:: Input material ::
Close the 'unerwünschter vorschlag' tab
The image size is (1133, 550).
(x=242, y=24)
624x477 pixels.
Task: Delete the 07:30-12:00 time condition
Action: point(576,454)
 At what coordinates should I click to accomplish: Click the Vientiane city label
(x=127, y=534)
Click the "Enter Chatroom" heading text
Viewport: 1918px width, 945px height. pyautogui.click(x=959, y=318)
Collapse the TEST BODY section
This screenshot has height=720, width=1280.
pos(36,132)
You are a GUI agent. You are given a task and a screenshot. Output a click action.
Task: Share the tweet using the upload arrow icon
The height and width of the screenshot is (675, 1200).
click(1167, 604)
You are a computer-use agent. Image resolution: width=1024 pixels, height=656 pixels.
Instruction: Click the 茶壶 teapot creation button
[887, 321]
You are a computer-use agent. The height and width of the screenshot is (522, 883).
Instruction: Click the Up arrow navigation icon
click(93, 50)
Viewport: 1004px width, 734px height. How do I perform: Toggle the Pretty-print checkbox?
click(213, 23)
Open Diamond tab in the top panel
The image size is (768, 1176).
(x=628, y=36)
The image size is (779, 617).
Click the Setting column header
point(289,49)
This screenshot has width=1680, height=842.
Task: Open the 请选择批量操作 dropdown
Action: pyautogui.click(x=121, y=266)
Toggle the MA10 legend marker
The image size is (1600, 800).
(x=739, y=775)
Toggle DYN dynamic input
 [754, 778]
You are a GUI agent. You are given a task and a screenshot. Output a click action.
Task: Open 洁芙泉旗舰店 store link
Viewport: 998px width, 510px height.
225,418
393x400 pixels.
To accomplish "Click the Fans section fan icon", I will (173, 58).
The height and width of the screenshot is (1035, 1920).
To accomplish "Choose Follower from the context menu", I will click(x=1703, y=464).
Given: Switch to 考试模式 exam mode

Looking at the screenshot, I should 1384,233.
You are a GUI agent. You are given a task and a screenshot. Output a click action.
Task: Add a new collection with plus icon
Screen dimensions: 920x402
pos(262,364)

:: Exercise directions ::
When a line contains the string "will", copy it from the records.

:: Completed exercise ::
To accomplish "Click the Fans section fan icon", I will (173, 58).
To accomplish "Choose Follower from the context menu", I will click(x=1703, y=464).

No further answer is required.